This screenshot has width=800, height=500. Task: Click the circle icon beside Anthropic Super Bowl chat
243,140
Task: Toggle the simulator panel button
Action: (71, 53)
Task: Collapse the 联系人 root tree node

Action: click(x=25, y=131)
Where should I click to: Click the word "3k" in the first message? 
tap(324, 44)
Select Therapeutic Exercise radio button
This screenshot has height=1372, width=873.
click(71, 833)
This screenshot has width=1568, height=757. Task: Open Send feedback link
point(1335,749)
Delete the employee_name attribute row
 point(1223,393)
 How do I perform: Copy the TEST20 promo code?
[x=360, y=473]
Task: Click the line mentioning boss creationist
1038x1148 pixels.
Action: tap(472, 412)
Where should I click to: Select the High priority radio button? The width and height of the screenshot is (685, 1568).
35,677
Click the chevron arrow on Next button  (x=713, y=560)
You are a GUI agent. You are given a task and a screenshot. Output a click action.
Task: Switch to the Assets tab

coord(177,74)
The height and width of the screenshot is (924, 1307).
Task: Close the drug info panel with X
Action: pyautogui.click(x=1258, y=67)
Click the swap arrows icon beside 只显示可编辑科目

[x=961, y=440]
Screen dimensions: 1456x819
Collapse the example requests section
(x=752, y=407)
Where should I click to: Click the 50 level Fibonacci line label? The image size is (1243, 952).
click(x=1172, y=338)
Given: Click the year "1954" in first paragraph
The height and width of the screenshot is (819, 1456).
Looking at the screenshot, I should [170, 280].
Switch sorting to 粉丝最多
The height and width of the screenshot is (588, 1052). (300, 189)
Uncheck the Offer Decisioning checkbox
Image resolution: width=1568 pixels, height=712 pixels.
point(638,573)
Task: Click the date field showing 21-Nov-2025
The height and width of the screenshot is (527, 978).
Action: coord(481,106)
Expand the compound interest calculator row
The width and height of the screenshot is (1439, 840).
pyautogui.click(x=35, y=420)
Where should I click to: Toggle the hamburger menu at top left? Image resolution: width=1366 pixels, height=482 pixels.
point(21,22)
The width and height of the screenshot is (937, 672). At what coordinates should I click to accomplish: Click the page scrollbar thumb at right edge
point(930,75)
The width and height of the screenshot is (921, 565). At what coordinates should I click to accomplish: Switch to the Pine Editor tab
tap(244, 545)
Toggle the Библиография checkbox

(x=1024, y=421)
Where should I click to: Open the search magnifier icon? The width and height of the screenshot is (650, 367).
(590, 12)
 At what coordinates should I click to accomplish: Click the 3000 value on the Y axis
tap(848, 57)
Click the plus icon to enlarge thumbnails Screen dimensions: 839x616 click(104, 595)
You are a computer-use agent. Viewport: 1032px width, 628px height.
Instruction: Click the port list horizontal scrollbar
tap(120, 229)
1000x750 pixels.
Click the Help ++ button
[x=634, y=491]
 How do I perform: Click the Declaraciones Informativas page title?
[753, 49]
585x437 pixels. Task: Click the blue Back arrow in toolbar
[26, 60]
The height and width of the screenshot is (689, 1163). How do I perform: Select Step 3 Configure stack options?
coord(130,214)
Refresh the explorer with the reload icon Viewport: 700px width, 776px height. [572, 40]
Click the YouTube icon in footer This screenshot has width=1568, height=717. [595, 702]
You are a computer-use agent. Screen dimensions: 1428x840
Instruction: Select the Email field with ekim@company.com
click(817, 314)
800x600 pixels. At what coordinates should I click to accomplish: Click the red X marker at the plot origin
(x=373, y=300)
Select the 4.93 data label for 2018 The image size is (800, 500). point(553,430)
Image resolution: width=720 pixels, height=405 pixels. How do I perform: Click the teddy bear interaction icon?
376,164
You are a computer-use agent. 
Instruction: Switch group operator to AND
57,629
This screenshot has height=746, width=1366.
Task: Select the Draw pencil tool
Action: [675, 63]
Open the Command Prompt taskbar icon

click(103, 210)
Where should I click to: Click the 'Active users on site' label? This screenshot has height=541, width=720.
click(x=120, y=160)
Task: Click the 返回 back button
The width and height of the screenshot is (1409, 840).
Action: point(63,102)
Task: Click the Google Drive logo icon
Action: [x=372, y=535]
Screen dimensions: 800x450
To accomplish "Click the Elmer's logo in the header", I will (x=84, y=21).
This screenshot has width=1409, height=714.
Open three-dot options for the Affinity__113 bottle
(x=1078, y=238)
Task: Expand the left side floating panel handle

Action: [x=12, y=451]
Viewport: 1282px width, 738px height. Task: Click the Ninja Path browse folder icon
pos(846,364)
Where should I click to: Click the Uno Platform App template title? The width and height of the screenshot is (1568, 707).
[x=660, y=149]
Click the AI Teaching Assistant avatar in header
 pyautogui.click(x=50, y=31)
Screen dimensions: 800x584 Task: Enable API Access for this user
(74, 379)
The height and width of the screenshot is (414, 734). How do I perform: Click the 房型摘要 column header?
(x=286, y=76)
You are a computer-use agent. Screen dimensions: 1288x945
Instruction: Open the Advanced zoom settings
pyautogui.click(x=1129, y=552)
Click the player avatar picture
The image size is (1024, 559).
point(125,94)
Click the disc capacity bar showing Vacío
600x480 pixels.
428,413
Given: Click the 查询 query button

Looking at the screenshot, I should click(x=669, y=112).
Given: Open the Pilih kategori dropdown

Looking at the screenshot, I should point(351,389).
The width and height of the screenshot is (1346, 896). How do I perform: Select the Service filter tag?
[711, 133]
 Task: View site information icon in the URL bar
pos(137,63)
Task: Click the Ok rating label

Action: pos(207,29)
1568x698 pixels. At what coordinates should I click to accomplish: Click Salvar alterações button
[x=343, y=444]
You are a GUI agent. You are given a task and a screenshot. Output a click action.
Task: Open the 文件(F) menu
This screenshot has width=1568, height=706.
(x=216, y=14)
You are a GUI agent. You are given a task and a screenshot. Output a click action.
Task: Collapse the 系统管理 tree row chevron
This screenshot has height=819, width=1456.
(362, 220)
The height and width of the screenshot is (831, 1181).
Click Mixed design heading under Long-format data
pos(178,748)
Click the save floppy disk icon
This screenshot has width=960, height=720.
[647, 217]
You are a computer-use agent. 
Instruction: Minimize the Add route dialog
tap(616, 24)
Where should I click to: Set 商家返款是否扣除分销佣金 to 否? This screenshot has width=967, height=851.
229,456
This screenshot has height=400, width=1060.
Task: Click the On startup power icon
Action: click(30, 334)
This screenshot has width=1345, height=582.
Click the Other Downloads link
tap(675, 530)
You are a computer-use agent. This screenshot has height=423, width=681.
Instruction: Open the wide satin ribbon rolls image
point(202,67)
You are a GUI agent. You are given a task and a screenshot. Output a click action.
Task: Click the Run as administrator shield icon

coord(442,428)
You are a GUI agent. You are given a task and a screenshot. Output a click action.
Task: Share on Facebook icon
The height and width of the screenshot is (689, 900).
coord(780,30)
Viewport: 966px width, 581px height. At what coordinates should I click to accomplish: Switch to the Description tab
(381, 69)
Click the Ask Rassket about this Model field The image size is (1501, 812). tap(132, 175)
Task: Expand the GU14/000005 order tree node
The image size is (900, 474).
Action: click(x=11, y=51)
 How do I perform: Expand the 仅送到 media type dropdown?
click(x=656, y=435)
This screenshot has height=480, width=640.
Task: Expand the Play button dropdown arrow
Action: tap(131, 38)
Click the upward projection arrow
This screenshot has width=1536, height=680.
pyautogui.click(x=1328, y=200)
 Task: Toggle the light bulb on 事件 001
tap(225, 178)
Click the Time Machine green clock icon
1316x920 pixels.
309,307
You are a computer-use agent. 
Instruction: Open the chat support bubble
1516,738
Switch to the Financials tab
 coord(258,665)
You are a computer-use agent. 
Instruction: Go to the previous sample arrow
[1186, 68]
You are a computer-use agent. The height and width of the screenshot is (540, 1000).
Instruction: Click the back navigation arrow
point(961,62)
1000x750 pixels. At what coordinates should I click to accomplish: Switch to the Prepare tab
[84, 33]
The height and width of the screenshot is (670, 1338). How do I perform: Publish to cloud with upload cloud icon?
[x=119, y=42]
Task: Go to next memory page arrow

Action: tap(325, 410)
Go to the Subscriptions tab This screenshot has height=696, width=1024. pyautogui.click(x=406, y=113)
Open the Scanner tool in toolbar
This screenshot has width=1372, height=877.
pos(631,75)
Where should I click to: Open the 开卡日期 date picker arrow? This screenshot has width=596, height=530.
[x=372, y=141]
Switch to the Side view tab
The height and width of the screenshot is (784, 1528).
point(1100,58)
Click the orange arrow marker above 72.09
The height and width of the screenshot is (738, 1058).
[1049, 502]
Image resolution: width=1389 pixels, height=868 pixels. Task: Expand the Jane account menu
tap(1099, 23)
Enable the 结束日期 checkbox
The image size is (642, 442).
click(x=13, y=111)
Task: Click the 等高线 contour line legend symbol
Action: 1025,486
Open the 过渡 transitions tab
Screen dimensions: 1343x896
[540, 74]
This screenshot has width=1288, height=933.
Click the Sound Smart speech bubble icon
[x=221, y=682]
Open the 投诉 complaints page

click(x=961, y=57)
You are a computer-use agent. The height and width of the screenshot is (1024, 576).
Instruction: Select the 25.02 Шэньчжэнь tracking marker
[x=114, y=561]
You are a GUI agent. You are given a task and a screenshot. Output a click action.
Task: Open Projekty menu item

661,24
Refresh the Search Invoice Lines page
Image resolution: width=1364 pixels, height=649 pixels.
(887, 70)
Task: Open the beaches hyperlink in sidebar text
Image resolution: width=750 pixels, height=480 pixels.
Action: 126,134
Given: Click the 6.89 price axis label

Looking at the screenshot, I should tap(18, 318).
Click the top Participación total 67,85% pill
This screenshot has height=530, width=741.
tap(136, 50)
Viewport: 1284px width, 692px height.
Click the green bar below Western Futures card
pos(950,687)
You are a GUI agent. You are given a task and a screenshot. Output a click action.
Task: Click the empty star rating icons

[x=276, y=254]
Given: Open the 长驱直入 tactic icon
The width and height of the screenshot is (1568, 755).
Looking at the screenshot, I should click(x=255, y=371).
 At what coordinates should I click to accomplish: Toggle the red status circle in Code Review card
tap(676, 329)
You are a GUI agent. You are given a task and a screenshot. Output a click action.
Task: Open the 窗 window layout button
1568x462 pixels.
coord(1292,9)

□ □ □ □ □

WHAT TO DO => Repeat the records above verbatim, covering the stretch from the line containing "The height and width of the screenshot is (670, 1338)." through the line containing "[x=276, y=254]", both ends included.

RESPONSE BELOW =>
The height and width of the screenshot is (670, 1338). How do I perform: Publish to cloud with upload cloud icon?
[x=119, y=42]
Task: Go to next memory page arrow

Action: tap(325, 410)
Go to the Subscriptions tab This screenshot has height=696, width=1024. pyautogui.click(x=406, y=113)
Open the Scanner tool in toolbar
This screenshot has width=1372, height=877.
pos(631,75)
Where should I click to: Open the 开卡日期 date picker arrow? This screenshot has width=596, height=530.
[x=372, y=141]
Switch to the Side view tab
The height and width of the screenshot is (784, 1528).
point(1100,58)
Click the orange arrow marker above 72.09
The height and width of the screenshot is (738, 1058).
[1049, 502]
Image resolution: width=1389 pixels, height=868 pixels. Task: Expand the Jane account menu
tap(1099, 23)
Enable the 结束日期 checkbox
The image size is (642, 442).
click(x=13, y=111)
Task: Click the 等高线 contour line legend symbol
Action: 1025,486
Open the 过渡 transitions tab
Screen dimensions: 1343x896
[540, 74]
This screenshot has width=1288, height=933.
Click the Sound Smart speech bubble icon
[x=221, y=682]
Open the 投诉 complaints page

click(x=961, y=57)
You are a computer-use agent. The height and width of the screenshot is (1024, 576).
Instruction: Select the 25.02 Шэньчжэнь tracking marker
[x=114, y=561]
You are a GUI agent. You are given a task and a screenshot. Output a click action.
Task: Open Projekty menu item

661,24
Refresh the Search Invoice Lines page
Image resolution: width=1364 pixels, height=649 pixels.
(887, 70)
Task: Open the beaches hyperlink in sidebar text
Image resolution: width=750 pixels, height=480 pixels.
Action: 126,134
Given: Click the 6.89 price axis label

Looking at the screenshot, I should tap(18, 318).
Click the top Participación total 67,85% pill
This screenshot has height=530, width=741.
tap(136, 50)
Viewport: 1284px width, 692px height.
Click the green bar below Western Futures card
pos(950,687)
You are a GUI agent. You are given a task and a screenshot. Output a click action.
Task: Click the empty star rating icons

[x=276, y=254]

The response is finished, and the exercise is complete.